“Em Lisboa, quem vota são os carros”: a legenda acompanha uma fotografia partilhada na rede social X/Twitter, que pretende mostrar que, algures na capital portuguesa, terá sido colocada sinalização que possibilita o estacionamento parcial em cima do passeio. Uma situação que terá suscitado várias questões entre os internautas, muitos deles convencidos de que a situação relatada tenha acontecido na freguesia de Belém.
“Sinais de duvidosa legalidade porque previstos num regulamento [Regulamento de Sinalização do Trânsito] que contraria a lei. Uma vergonha em pleno século XXI. Na última alteração lá consegui que tais sinais só em situações que não comprometam o trânsito de peões. Mas de nada valeu”, lê-se numa das respostas ao referido tweet.
Mas será que se confirma que este é um sinal de “duvidosa legalidade”, que contraria o que está atualmente previsto na lei?

*Tarefa A:* Copie na íntegra o texto sobre a sinalização de estacionamento no passeio em Lisboa.

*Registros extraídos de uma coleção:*
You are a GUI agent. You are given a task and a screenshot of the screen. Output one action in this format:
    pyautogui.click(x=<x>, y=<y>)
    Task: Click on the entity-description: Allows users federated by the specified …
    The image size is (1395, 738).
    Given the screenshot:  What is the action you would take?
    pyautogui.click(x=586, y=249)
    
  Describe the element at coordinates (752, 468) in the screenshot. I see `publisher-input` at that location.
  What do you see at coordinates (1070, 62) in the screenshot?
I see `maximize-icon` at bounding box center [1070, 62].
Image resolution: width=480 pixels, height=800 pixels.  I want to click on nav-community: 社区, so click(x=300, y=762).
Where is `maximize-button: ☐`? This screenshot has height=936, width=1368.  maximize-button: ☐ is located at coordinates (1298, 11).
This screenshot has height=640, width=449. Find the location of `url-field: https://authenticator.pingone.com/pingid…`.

*Tarefa B:* Disponha em uma tabela Markdown, com as colunas "Número" e "Linha do registro", o trecho dos registros que vai da linha que contém "What do you" até o fim dos registros, incluindo as duas pontas e omitindo as linhas em branco.

*Resposta A:*
“Em Lisboa, quem vota são os carros”: a legenda acompanha uma fotografia partilhada na rede social X/Twitter, que pretende mostrar que, algures na capital portuguesa, terá sido colocada sinalização que possibilita o estacionamento parcial em cima do passeio. Uma situação que terá suscitado várias questões entre os internautas, muitos deles convencidos de que a situação relatada tenha acontecido na freguesia de Belém.
“Sinais de duvidosa legalidade porque previstos num regulamento [Regulamento de Sinalização do Trânsito] que contraria a lei. Uma vergonha em pleno século XXI. Na última alteração lá consegui que tais sinais só em situações que não comprometam o trânsito de peões. Mas de nada valeu”, lê-se numa das respostas ao referido tweet.
Mas será que se confirma que este é um sinal de “duvidosa legalidade”, que contraria o que está atualmente previsto na lei?

*Resposta B:*
| Número | Linha do registro |
|---|---|
| 1 |   What do you see at coordinates (1070, 62) in the screenshot? |
| 2 | I see `maximize-icon` at bounding box center [1070, 62]. |
| 3 | Image resolution: width=480 pixels, height=800 pixels.  I want to click on nav-community: 社区, so click(x=300, y=762). |
| 4 | Where is `maximize-button: ☐`? This screenshot has height=936, width=1368.  maximize-button: ☐ is located at coordinates (1298, 11). |
| 5 | This screenshot has height=640, width=449. Find the location of `url-field: https://authenticator.pingone.com/pingid…`. |